▶ _Study text_
○ ○ ○ ○

When Akron Children’s introduced its Career Launch program in 2019, it was with the intention of filling entry-level positions in specific degree paths.
“A labor market analysis revealed that the people needed to fill critical roles weren’t available in our area,” said Patrice Russell, program manager. “So, leadership decided to do something about that.”
Patrice said the creation of Career Launch has allowed the hospital to offer educational and job opportunities in the following roles: medical assistant, licensed practical nurse, EEG technician, pharmacy technician, sterile processing technician, registered respiratory technician and medical lab technician. The program is open to both current employees and community members who are interested in either starting or transitioning their career path into a health care setting. Akron Children’s pays for the 2-year degree program with the student committing to a minimum of 2 years of employment at the hospital.
“The beauty of this program is it fits so many people,” said Patrice. “Some may have never had the opportunity to go to college. Others may be pivoting due to COVID and want to step into the health care industry.”
In addition to covering 100% of the cost of tuition, uniforms, books, fees and equipment, the program provides childcare and transportation assistance as needed.
For Emily Betts, who works in food services, the program was a win-win. Emily knew she loved working with kids, but her prior job in daycare was no longer fulfilling her. While researching how she could get a job working in a pediatric health care setting, she learned about medical assisting.
“It’s great not to have to worry about the financial component of school,” she said. “That was what was holding me back initially. Since the hospital takes care of that, I can fully focus on my studies.
“A benefit to working for the hospital is my supervisor knows I am in school, so she has been extremely supportive and flexible allowing me to schedule work around my classes,” she added.
One of Emily’s favorite elements of the program is the mentorship feature.
“At first I was nervous because I’ve had bad experiences with mentors in the past,” she said. “I was afraid my mentor was going to be more like a warden who was assigned to make sure I did well.”
Emily quickly discovered those fears were unfounded.
“When I met my mentor (Michelle Dickstein, associate project manager), I immediately felt a connection,” she said. “We used to meet in person, but now we speak via phone every 2 weeks and talk about the things I’m struggling with at my job and in my life. I can’t imagine going through this program without her.”
Michelle, a 7-year Children’s employee, said when was asked to be a mentor, she jumped at the chance.
“I really enjoy coaching and mentoring and have always sought out mentors for myself,” she said. “Although I have served as an advisor for graduate students in the past, Emily is my first official mentee.”
She says she finds the role incredibly rewarding.
“I get as much out of it as Emily does,” she said. “I enjoy helping her navigate school, work and life. It’s nice to be able to pass down my own lessons learned.”
With no set agenda for their meetings, Michelle lets Emily set the tone.
“When I’m feeling overwhelmed, she helps me break things down and find solutions,” said Emily. “It’s like she’s my own personal cheerleader.”
“A big part of my role is to offer support and reassure Emily that she is doing OK,” said Michelle. “I help her find ways to balance everything, so she doesn’t get burned out. It feels really good to give back and make someone’s day better.”
Both women say the program is a wonderful opportunity for people who thought they could never perform a health care job.
“Not only is the program valuable in helping us build a diverse and inclusive workforce, it’s also another way to open doors and serve our community,” said Michelle.
Patrice added, “I know how important education is to grow in your career. I returned to school while working full time, and if it weren’t for my mentor, I wouldn’t have finished. We want to see community members and employees on the path to rewarding careers with advancement opportunities. More important, we don’t want financial obstacles to prevent them from being successful.”
Emily is currently in her third semester at Stark State. Even with the 2-year commitment she was required to make to the hospital, she hasn’t had any second thoughts.
“I love the hospital environment and hope to get a job either on main campus or in one of the ambulatory offices,” she said. “There are so many opportunities. If I choose, I know the hospital offers even more opportunities for me to further my career down the road.”

○ ○ ○ ○

▶ _Stored data_
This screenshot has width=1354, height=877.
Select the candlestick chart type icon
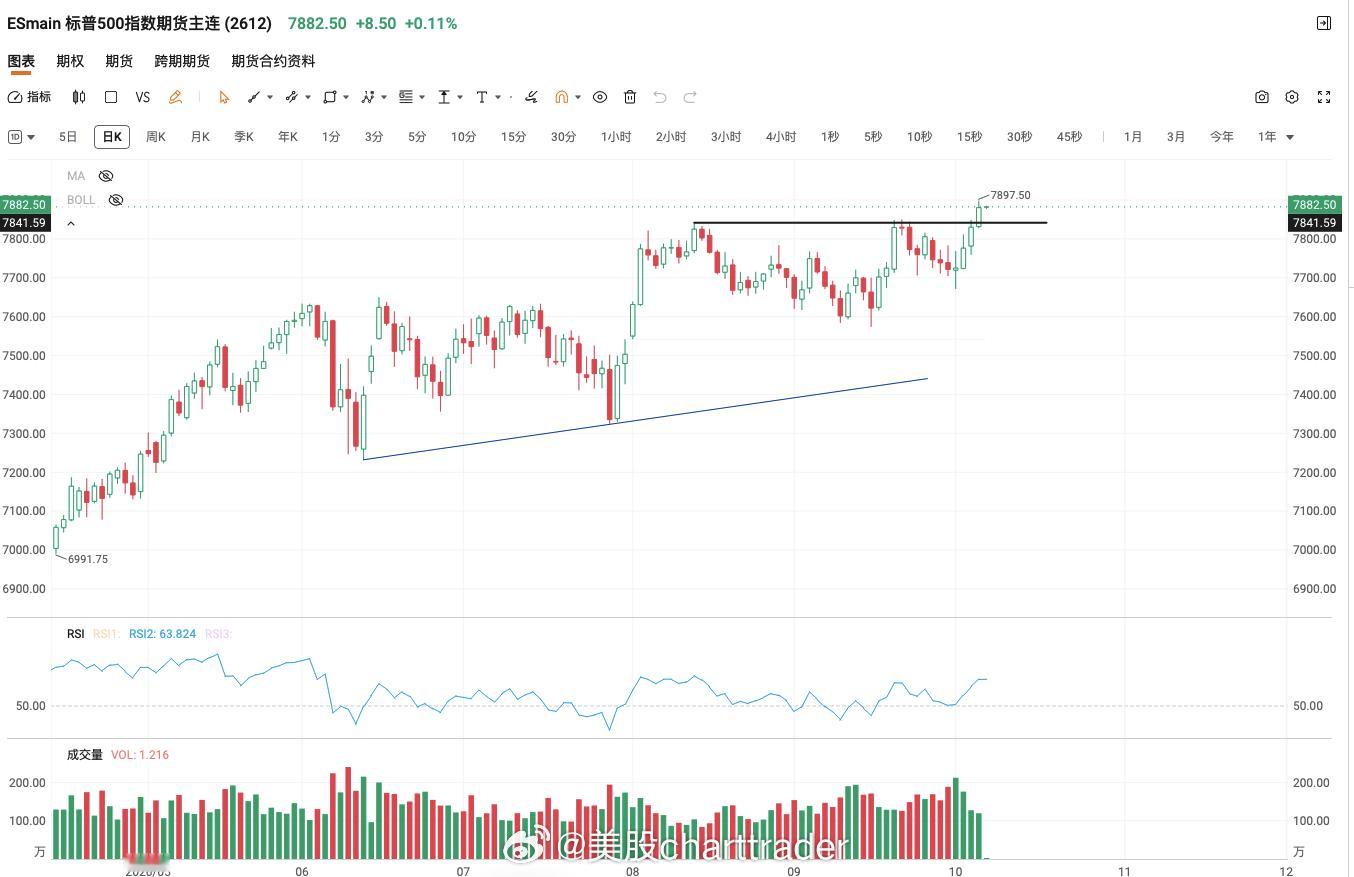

○ ○ ○ ○

▶ _Activity 1_
Translate this sentence from the Career Launch article into Spanish: "In addition to covering 100% of the cost of tuition, uniforms, books, fees and equipment, the program provides childcare and transportation assistance as needed."
▶ _Activity 2_
According to the Career Launch article, in what year did Akron Children's introduce the program?
▶ _Activity 3_
Summarize the Career Launch article in two sentences.

▶ _Exercise result 1_
Además de cubrir el 100 % del costo de la matrícula, los uniformes, los libros, las cuotas y el equipo, el programa ofrece ayuda con el cuidado infantil y el transporte según sea necesario.

▶ _Exercise result 2_
2019

▶ _Exercise result 3_
Akron Children's Career Launch program pays for a 2-year degree in roles such as medical assistant and pharmacy technician for current employees and community members, who commit to at least 2 years of employment at the hospital. Emily Betts, a food services employee in the program, says it freed her from worrying about school costs, and her mentor, Michelle Dickstein, helps her balance school, work and life.